My apologies, Dekes, you had called them two of the best players in the world, and then I thought you had called them generational, but it was me. However, when I had replied to your post, I wanted to know where you would rank them in terms of being two of the best in the world, and how their previous contracts compared to other similar players‘ contracts at that time. I believe you will see quite a difference.
Matthews and Marner had the 5th and 6th best periods leading up to their post-ELC signing in cap era history. They received the 6th and 10th highest value post-ELC contracts, term considered. There was nothing abnormal about the contracts they got, and while them being so good so young and providing so much surplus value on their ELCs may have limited their surplus potential on their 2nd contracts relative to some others who broke out post-signing, they continue to be among the best players in the league, and outperform their contracts relative to the average value of cap space.
You keep blaming their inability to win in the playoffs on the pandemic. Did not every team have to deal with the pandemic? Why did it only have such a damaging effect on the Leafs?
I'm not blaming our lack of playoff success on the pandemic, but it was something that significantly affected us, and it does nobody any good to ignore it. The pandemic affected everybody, but it affected everybody very differently, depending on their unique situation and phase of competitiveness. Being a competitive cap team with a fairly depleted internal pool that had just had the majority of their core come due for new contracts directly prior to the pandemic meant that we were among the teams most negatively impacted. But the bigger point is that the pandemic that hadn't happened yet was obviously not a consideration in the path chosen at the time.
Of course, as I previously mentioned, some team will eventually win while paying three forwards at least $10 million, when the cap rises accordingly. And when that happens, you can be sure the defence will also be paid more.
You don't know that. If they have 6 Makars on ELCs, does that mean their defense sucks? Evaluating aspects of a team strictly by cap allocation is inaccurate. The point is that you can't declare that you can't win a cup with X, just because it hasn't happened yet. There is no formula to winning a cup. You can win with all sorts of different configurations. I'm sure before Vegas won, you would have said that maybe a team with a 10m center will win sometime, but you can be sure that their starting goalie will make more than 2.2m.

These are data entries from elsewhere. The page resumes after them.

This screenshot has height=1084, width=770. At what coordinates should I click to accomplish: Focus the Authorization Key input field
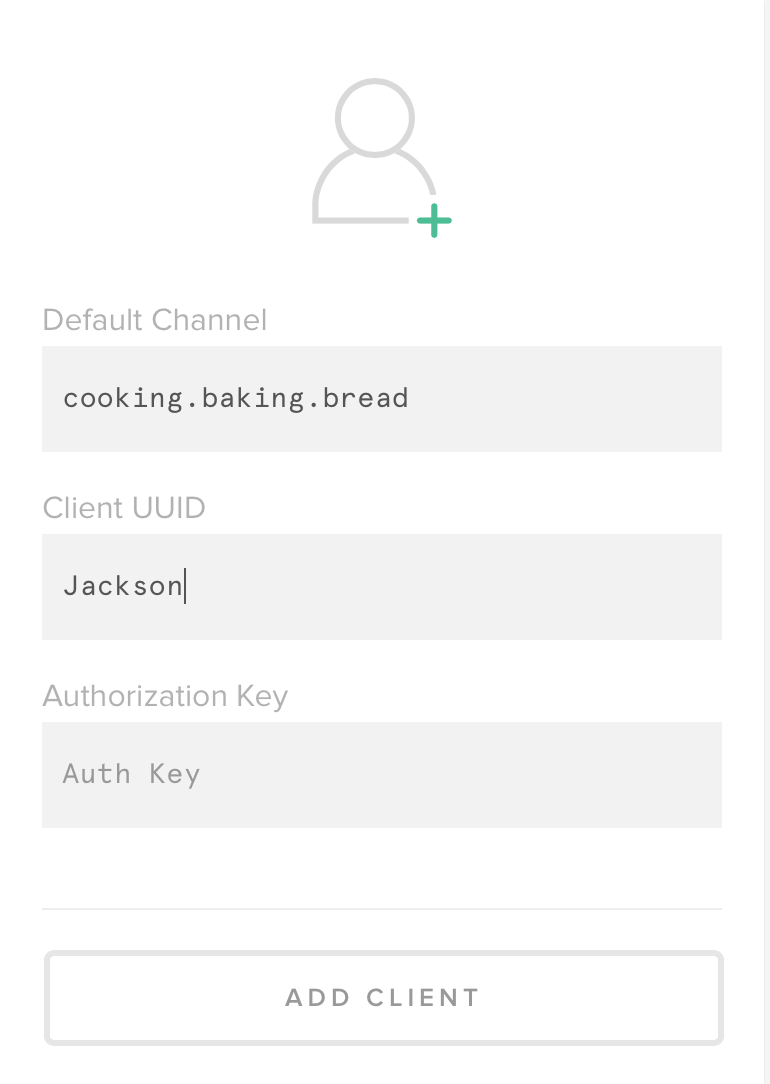[381, 774]
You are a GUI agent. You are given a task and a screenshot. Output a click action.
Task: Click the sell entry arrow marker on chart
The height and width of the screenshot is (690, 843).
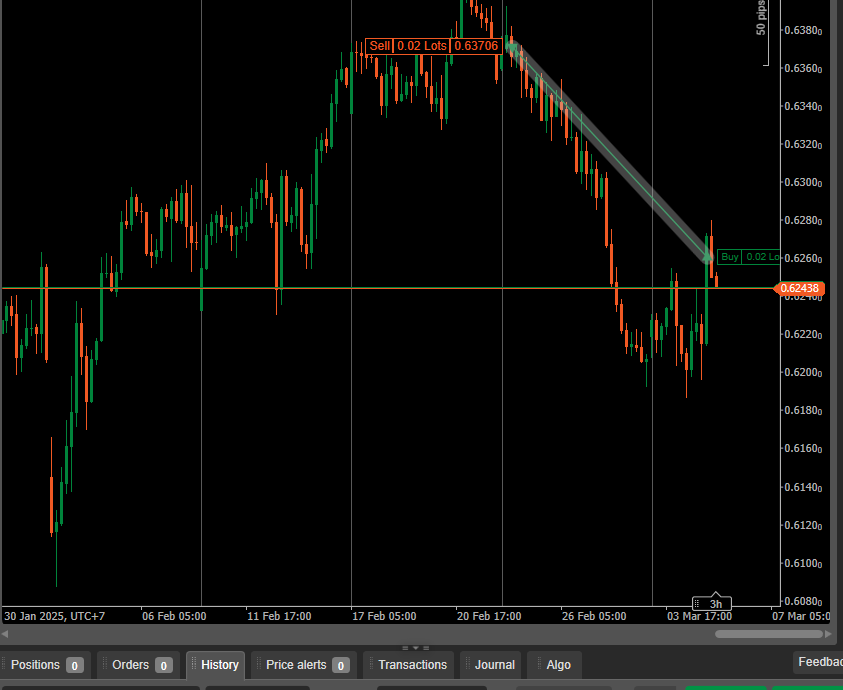coord(512,45)
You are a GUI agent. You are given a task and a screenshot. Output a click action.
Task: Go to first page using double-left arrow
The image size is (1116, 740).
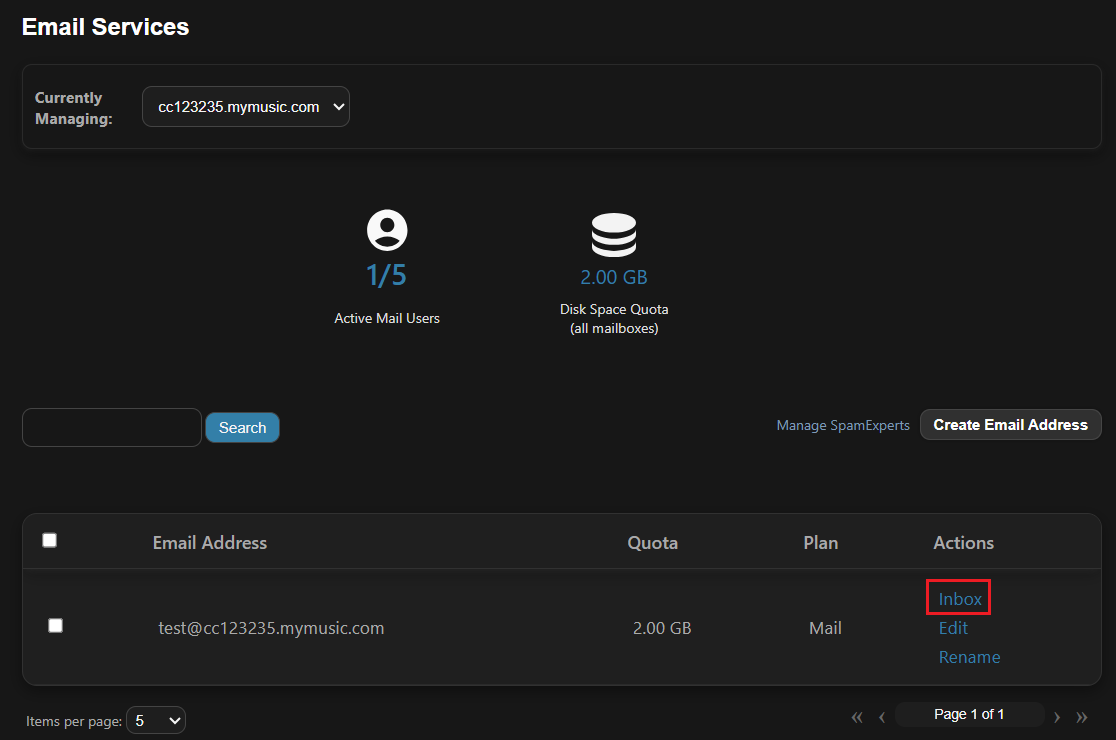(857, 716)
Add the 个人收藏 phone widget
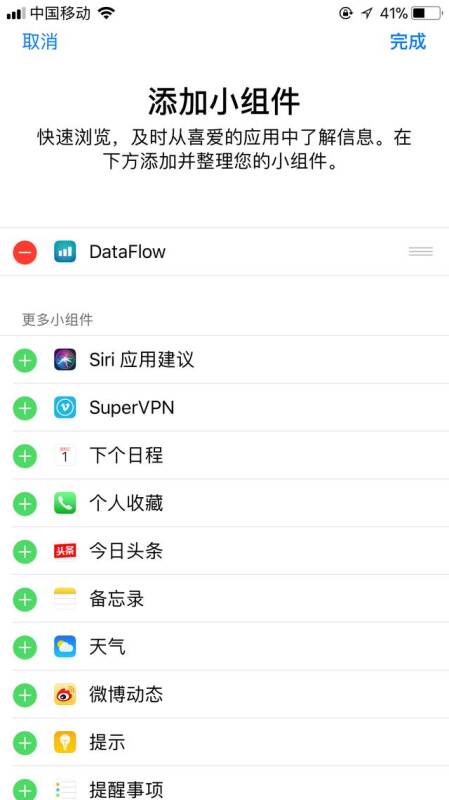Screen dimensions: 449x800 tap(25, 504)
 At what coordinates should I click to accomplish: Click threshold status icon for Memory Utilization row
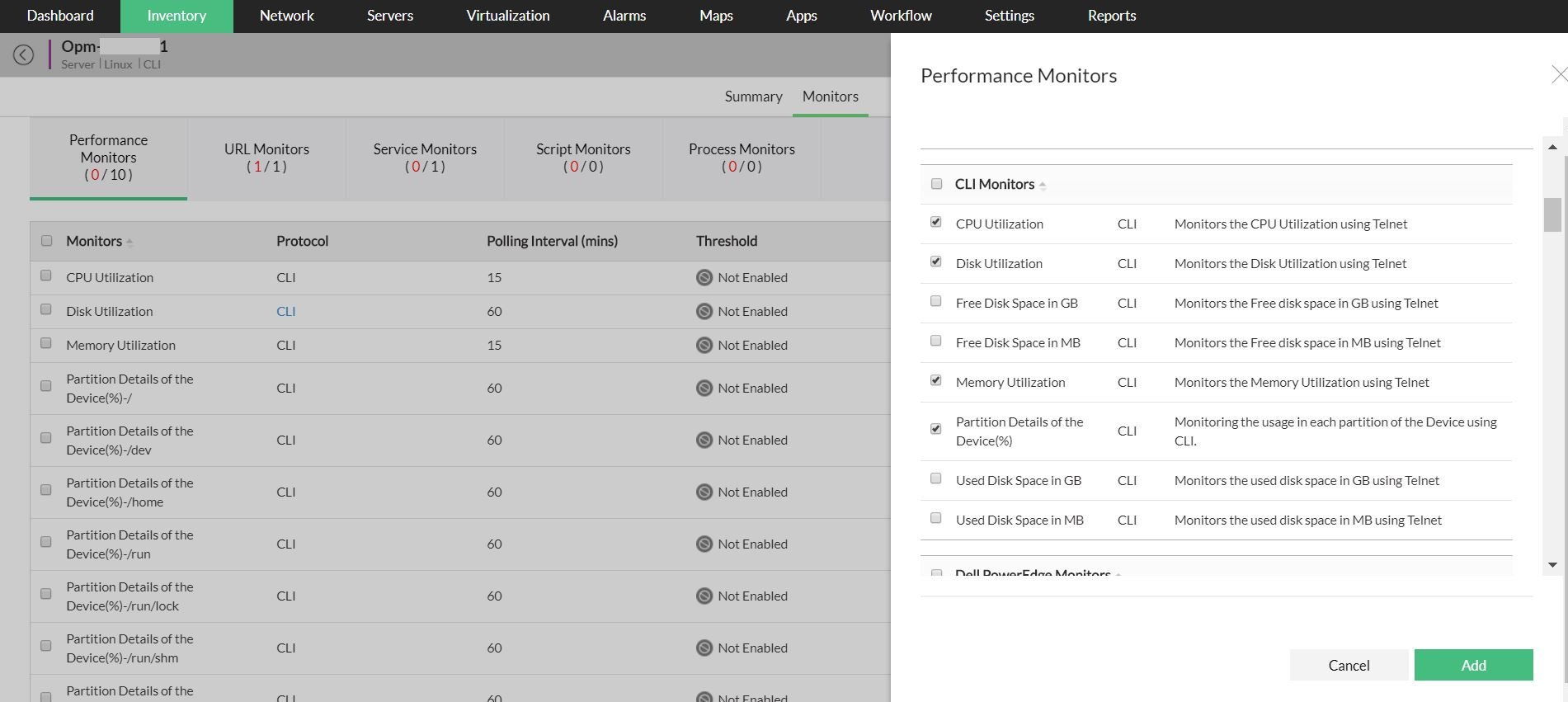[704, 346]
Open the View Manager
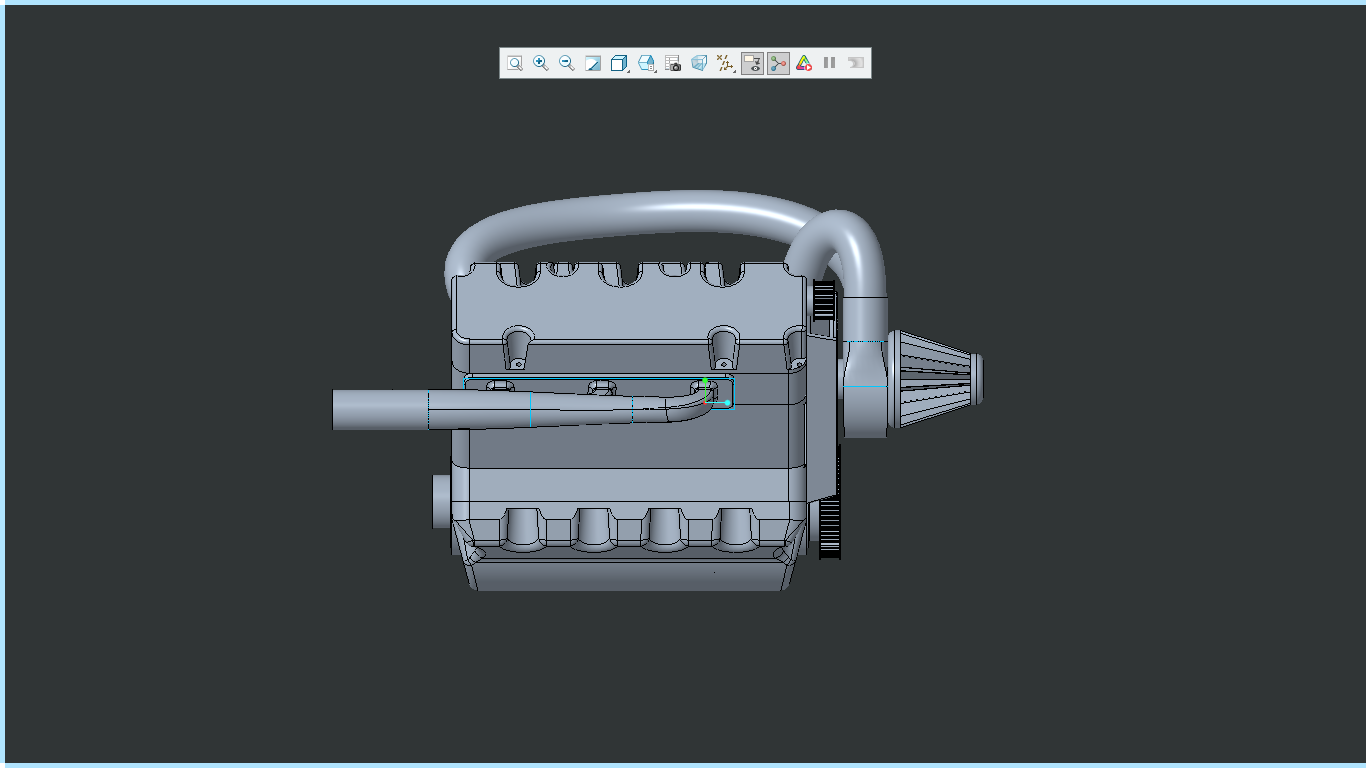 [672, 63]
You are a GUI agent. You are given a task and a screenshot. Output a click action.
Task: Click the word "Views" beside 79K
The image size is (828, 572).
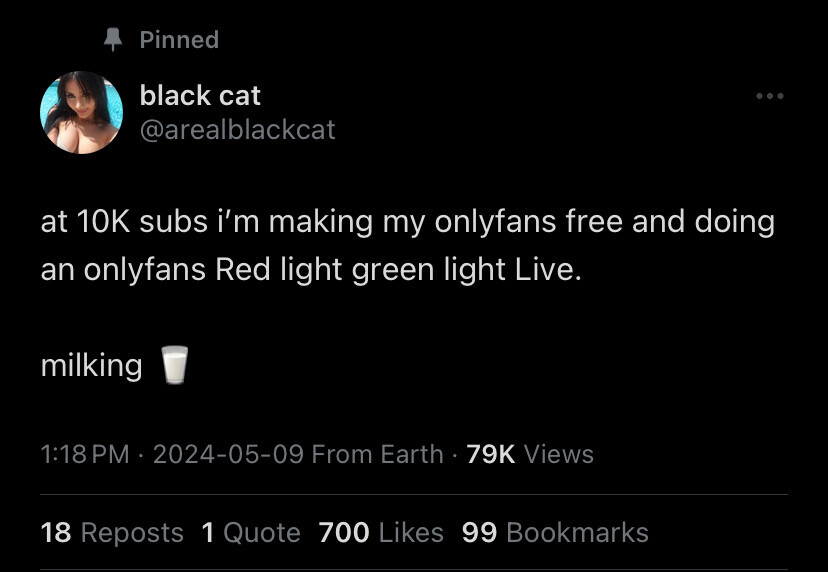(x=559, y=454)
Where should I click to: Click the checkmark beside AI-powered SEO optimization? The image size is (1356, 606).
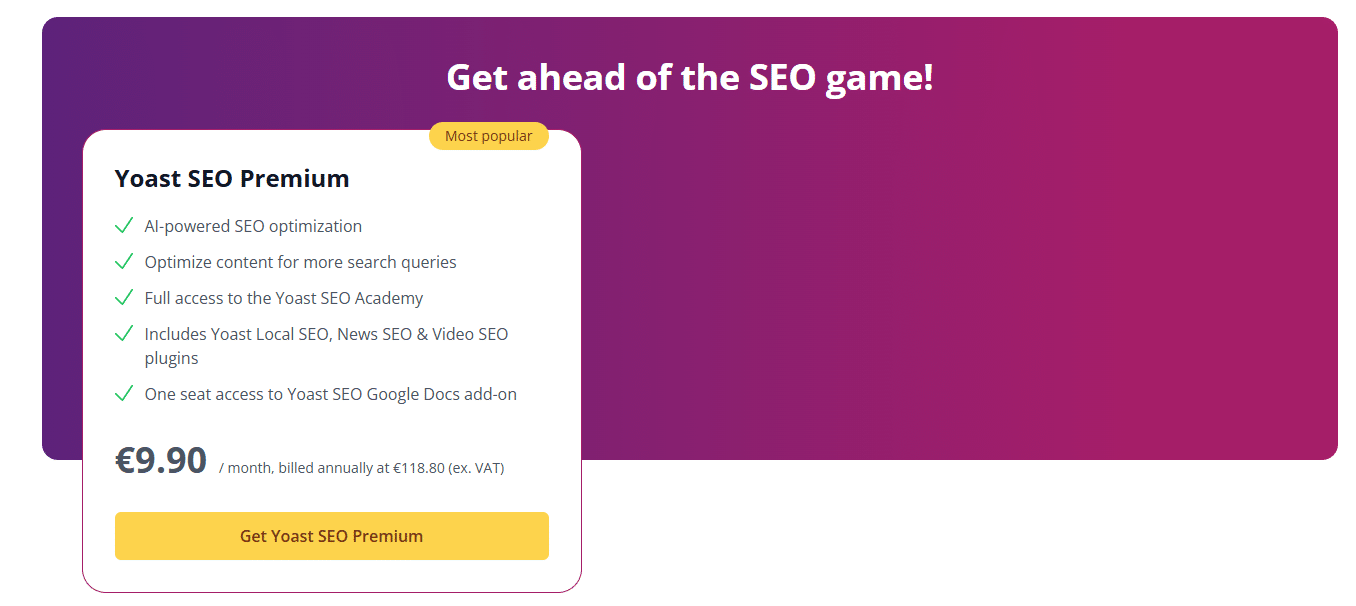[x=124, y=226]
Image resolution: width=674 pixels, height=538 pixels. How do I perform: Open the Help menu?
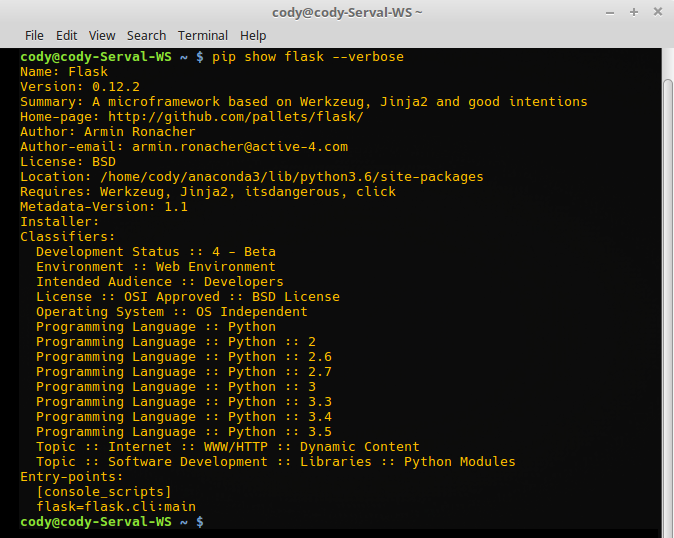tap(253, 36)
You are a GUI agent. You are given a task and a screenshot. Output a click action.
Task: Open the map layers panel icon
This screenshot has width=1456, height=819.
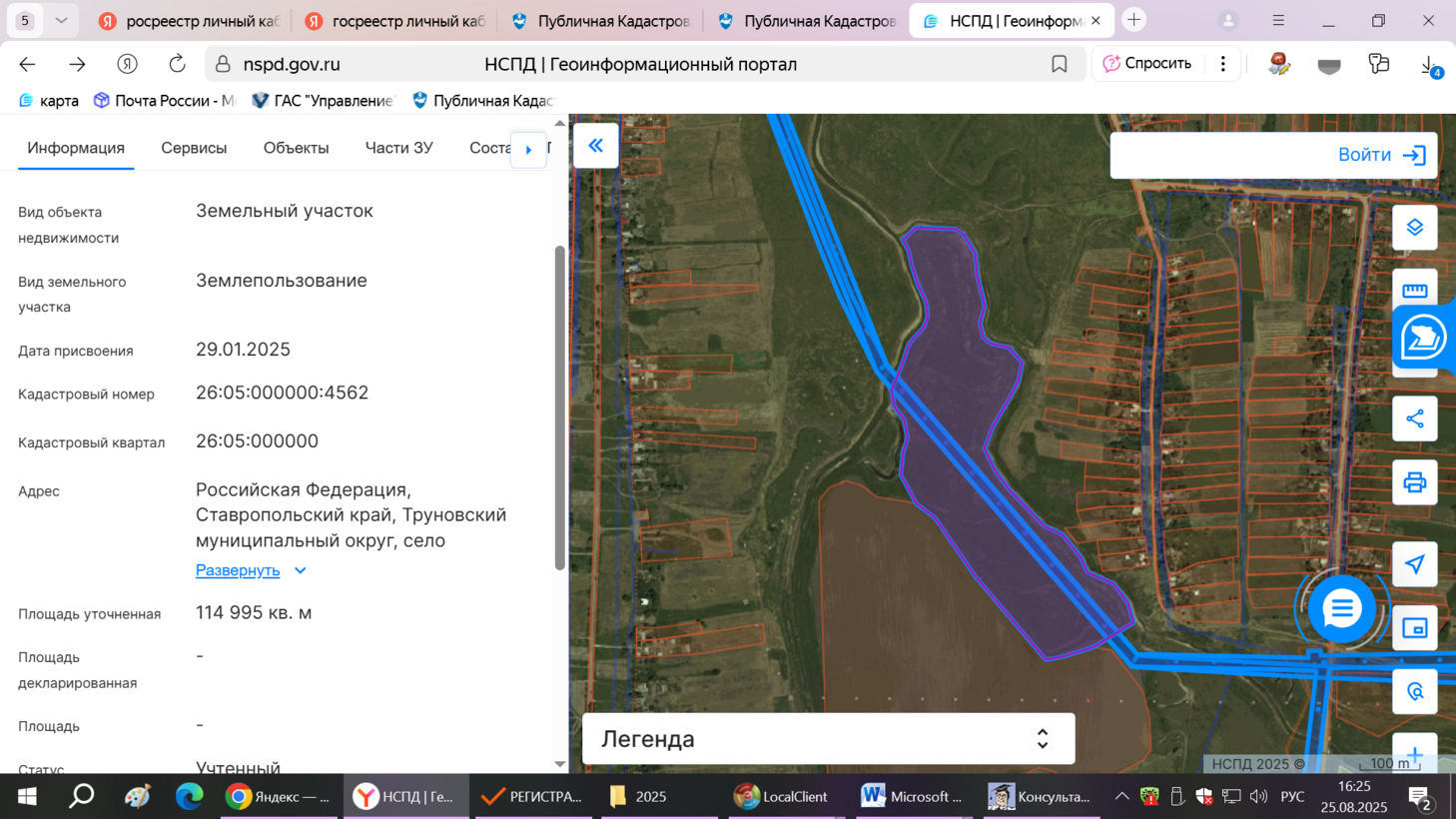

Every season, not just one or two, they underachieved in the playoffs either due to their lack of killer instinct, no clutch scoring, not enough secondary scoring, lack of scoring from our backend, amongst other things.
That's just multiple different ways of saying the same thing, and it's also not true. We've had a variety of different expectations over the years, and we've lost for a variety of different reasons. And the reasons you're pointing to aren't really about what you're attributing the cause to.
Will management feel they will need another #1/2 center to pay at least $11 million to once JT’s contract expires? I mean, they, as well as you and others on here, thought that was something that needed to be done before, so I’m assuming they will again.
Our team situations and options during these moments 7 years apart wouldn't be the same, so I'm not sure why you'd be expecting identical pathways.
Also, if Matthews and Marner continue to take up as much of the cap space as they have been doing, it won’t matter how much the cap goes up. You say that they “deserved” the contracts they got last time, when what actually happened is they got the contracts that “they” thought they deserved. Big difference! Did Crosby or MacKinnon always get what they “deserved”, just to name a few?
Of course it matters how much the cap goes up. That literally decides the percentage of the cap Matthews and Marner take up, and available space. What actually happened last time is that Matthews and Marner got contracts that were less than they deserved (like pretty much all top tier players), but contracts that they factually deserved relative to how other top tier players get paid in this league.
Discounts on normal contract valuation are extremely rare. Crosby is one of the rare outliers who took less than he deserved due to a weird fascination with the number 87, a career threatening injury, and the ability to use a now illegal contract term to lock in guaranteed money with that uncertainty moving forward. That's not a reasonable thing to demand out of your players. If we're saying that Mackinnon's contract is a discount, then you should have no issue with the contracts our players are going to sign, because it's looking like they'll be consistent with his contract.